Модернизация МиГ-29 до уровня МиГ-29МУ1 направлена на увеличение дальности обнаружения воздушных целей, улучшение точности выведения самолёта в заданную точку и расширение возможностей по контролю и регистрации функциональных параметров технического состояния самолета, двигателя и ряда бортовых систем.
В ходе модернизации истребитель проходит капитальный ремонт с продлением ресурса на Львовском авиаремонтном заводе, окрашивается в "пиксельный" камуфляж, на самолёт устанавливают интегрированный в БРЭО приемник системы спутниковой навигации СН-3307 производства «Оризон-Навигация» (за счёт чего увеличена точность навигации и дальность применения автоматизированных средств инструментальной посадки), специалистами «Фазотрон-Украина» производится замена блока приёмника Н019-09 бортовой РЛС Н019 (что позволило повысить её надежность за счёт использования новой, более современной элементной базы до 10-20 тысяч часов). Кроме того, сообщается о расширении спектра частот радиостанции под требования ICAO.
Повышению боевой эффективности самолёта должно также способствовать использование усовершенствованного ракетного оружия украинского производства (230-мм ракет класса «воздух-воздух» средней дальности Р-27ЭР1 и Р-27ЭТ1 производства государственной компании «Артем» с дальностью пуска до 95 км и перспективных 170-мм ракет «Грань» ближнего воздушного боя с тепловой головкой самонаведения, разработка которых поручена ГККБ «Луч» и ГАХК «Артем»).

Исходные записи:

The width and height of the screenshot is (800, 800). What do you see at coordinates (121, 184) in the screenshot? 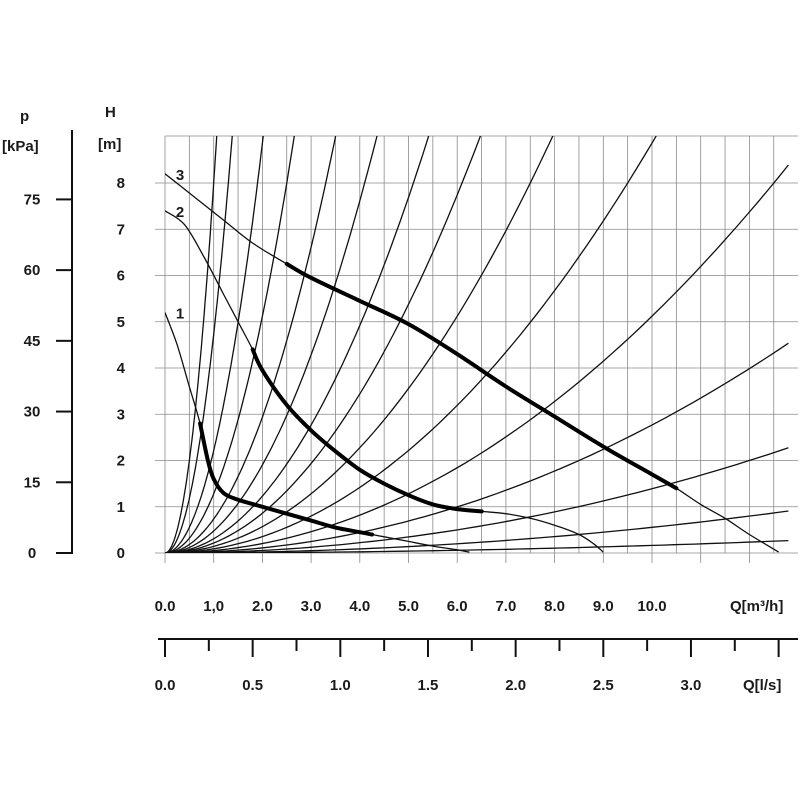
I see `head-tick-label: 8` at bounding box center [121, 184].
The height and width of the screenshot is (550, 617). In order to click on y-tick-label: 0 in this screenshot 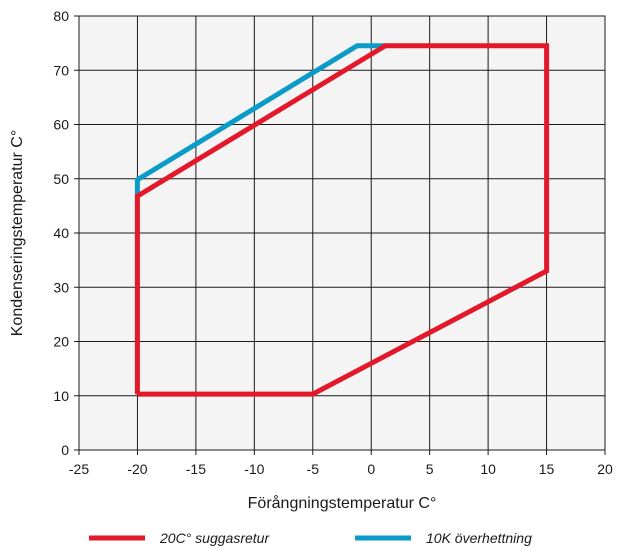, I will do `click(65, 450)`.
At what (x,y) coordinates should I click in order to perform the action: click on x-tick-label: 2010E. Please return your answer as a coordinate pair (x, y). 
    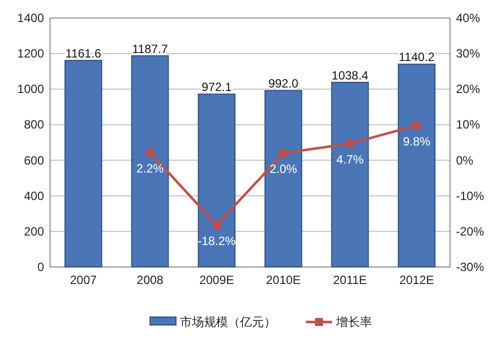
    Looking at the image, I should click on (284, 280).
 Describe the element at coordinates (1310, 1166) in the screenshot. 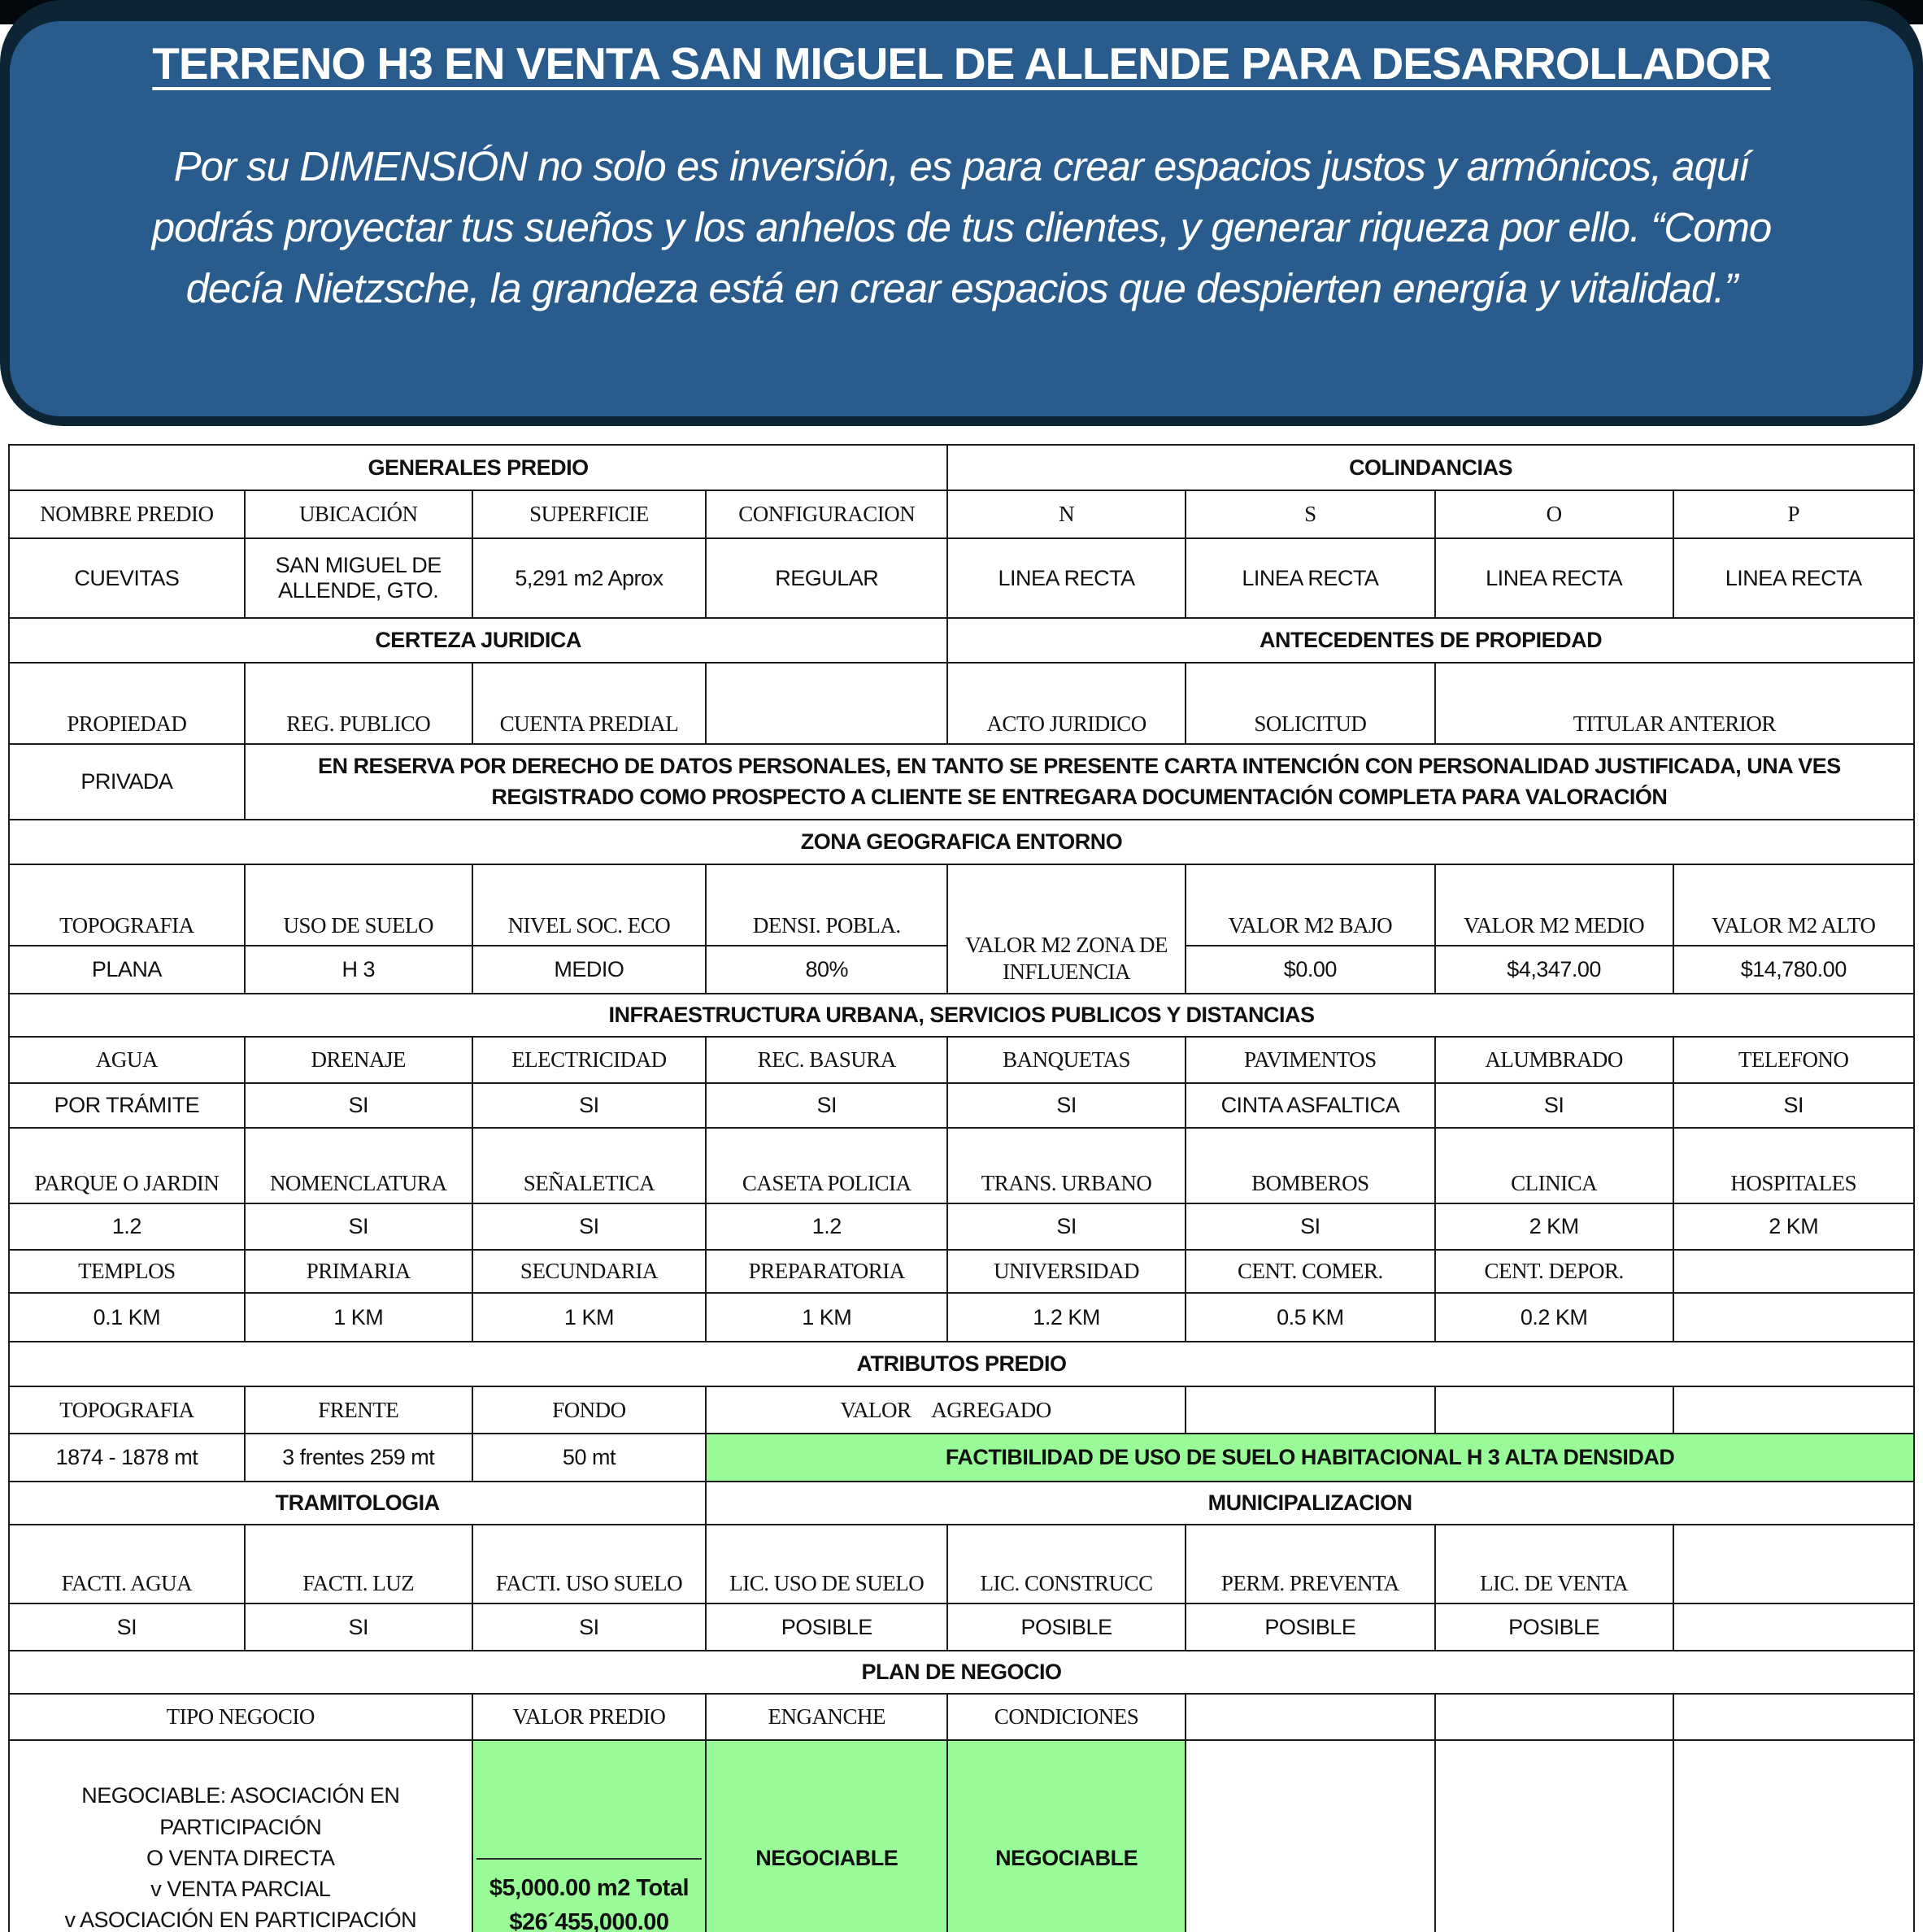

I see `col-header: BOMBEROS` at that location.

Задания:
1. На каком заводе, согласно тексту о модернизации МиГ-29, истребитель проходит капитальный ремонт с продлением ресурса?
2. Продолжите текст о модернизации МиГ-29 после его последнего предложения.
Записи для выполнения заданий не понадобятся.

Ответы:
1. На Львовском авиаремонтном заводе.

2.
По состоянию на начало октября 2012 года стоимость программы модернизации одного МиГ-29 до уровня МиГ-29МУ1 (без учёта расходов на капитальный ремонт) составляла 2 млн. долларов США. В ноябре 2014 года стоимость модернизации одного МиГ-29 для вооружённых сил Украины оценивали в 29,166 - 29,167 млн. гривен (около 1 млн. долларов США). Полная модернизация применима только к одноместным истребителям, поскольку у двухместных нет радара.

----------


## cherven

В 2009 году завод освоил и начал модернизацию первых МиГ-29 до уровня МиГ-29МУ1 для ВВС Украины. Помимо ЛГАРЗ, в программе модернизации истребителя участвуют ещё несколько предприятий военно-промышленного комплекса Украины: ГП «Оризон-Навигация», ГП «Новатор», киевские ЗАО «Фазотрон-Украина», КБ лазерной техники, КП СПБ «Арсенал», ОАО НТК «Электронприбор», ООО "Авиарм" и ООО ТТЦ «Авиарадиосервис», а также львовское ОКБ «Текон-Электрон». 
23 декабря 2009 года приказом № 651 министерства обороны Украины модернизированный истребитель МиГ-29МУ1 был официально принят на вооружение. 
Принятая 16 сентября 2011 года "Концепция поддержки исправности и боевого потенциала парка авиационной техники ВС ВСУ до 2025 г." и принятая в феврале 2012 года "Государственная целевая оборонная программа развития вооружения и военной техники на 2012-2017 годы" предусматривали модернизацию дополнительного количества МиГ-29 до уровня МиГ-29МУ1.

----------


## cherven

Первым модернизацию до уровня МиГ-29МУ1 прошел бн. 29 заводской номер 2960731233 в марте 2009 года. За ним последовали бн. 11 заводской номер 2960728505 в феврале 2010 и бн. 03 заводской номер 2960729011 в июне 2011 года. Самолеты "29" и "11" имели камуфляж "Украинская флора", "03" вообще был раскрашен в цвета пилотажной группы "Украинские соколы", хотя никакого отношения к этой группе не имел, самолеты с таким камуфляжем называли "псевдосокол". Пиксельный камуфляж на ЛАРЗе начали наносить на МиГ-29 только с 2012 года. Поэтому первые МиГ-29МУ1 были такие разноцветные. Зато остальные были исключительно в пикселе.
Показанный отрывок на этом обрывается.